Cette étude a tenté d'analyser d'un point de vue historique le rapport des femmes ivoiriennes à la politique moderne et les diverses attitudes et comportements qui en découlent. Il s'agissait de saisir la perception qu'ont les femmes de la politique en tant que "direction des affaires de l'État" et leur place dans la sphère politique.
De l'analyse des récits de vie d'une vingtaine de femmes et de l'observation directe des comportements et attitudes des femmes face au coup d'État militaire qui a eu lieu le 24 décembre 1999 en Côte d'Ivoire, il ressort que les femmes ivoiriennes sont moins attentives à la politique que les hommes. Elles la rejettent dans sa forme et dans ses pratiques.
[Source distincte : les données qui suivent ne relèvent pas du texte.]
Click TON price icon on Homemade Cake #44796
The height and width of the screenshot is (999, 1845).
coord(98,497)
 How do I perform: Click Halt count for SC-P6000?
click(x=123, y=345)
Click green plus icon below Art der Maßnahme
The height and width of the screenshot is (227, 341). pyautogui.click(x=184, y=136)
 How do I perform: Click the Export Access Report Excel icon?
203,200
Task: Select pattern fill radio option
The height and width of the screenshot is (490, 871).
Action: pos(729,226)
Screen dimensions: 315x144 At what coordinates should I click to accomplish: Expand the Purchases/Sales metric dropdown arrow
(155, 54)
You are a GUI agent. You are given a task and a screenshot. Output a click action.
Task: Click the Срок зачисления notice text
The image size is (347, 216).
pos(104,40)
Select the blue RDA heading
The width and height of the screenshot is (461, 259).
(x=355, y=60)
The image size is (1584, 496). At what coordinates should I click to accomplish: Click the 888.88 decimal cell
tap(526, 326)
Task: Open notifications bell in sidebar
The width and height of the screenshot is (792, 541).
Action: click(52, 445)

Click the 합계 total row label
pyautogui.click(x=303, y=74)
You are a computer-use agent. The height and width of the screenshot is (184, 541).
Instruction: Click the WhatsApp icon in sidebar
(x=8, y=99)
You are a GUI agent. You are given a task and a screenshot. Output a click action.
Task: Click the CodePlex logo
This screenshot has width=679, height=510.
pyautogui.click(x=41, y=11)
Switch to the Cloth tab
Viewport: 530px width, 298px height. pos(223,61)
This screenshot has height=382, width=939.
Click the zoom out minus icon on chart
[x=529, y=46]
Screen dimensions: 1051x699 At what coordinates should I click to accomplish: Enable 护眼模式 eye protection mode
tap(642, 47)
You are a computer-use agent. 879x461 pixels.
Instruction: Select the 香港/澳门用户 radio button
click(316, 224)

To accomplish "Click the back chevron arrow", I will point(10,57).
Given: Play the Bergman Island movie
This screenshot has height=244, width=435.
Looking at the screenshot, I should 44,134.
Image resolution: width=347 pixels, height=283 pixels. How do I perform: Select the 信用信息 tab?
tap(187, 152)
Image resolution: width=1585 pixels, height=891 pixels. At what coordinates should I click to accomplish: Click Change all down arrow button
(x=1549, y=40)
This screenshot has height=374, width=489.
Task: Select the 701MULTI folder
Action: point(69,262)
En effet, écartées du processus de socialisation politique moderne (1945-1960), elles ne disposent toujours pas d'outils nécessaires pour participer à la vie politique. Représentée comme un jeu et un espace exclusivement masculin, la politique apparait comme un espace étranger à l'espace féminin. Les pratiques de cette politique ne répondent pas à leurs critères de la féminité qui se vit comme une fonction sociale, voire une mission. L'idéal féminin dominant est celui d'une femme mariée assumant effectivement son rôle de femme au foyer et de mère. Pour accéder au jeu et à l'espace politique, les femmes sont contraintes dans une certaine mesure de renier leur féminité et de se transformer symboliquement en hommes honoraires. En règle générale, elles préfèrent laisser cet espace aux hommes sacrifiant à la division sexuelle des tâches sociales.
Elles investissent des lieux de pouvoir moins formalisés, tels que, les associations, les groupements agricoles, les oeuvres de charité. Dans ces lieux, elles parviennent à synchroniser et à harmoniser leurs fonctions premières de femmes avec d'autres tâches sociales. Elles s'y forment, s'informent et établissent un dialogue, parfois, un rapport de force avec le pouvoir politique. Elles y puisent les instruments de leur participation et constituent des groupes de pression pouvant influer les décisions du cercle de gouvernement. Contrairement aux hommes qui abordent le métier politique dans un esprit de carrière personnelle, dans leur grande majorité, les femmes ont plutôt, une vison utilitariste de la politique.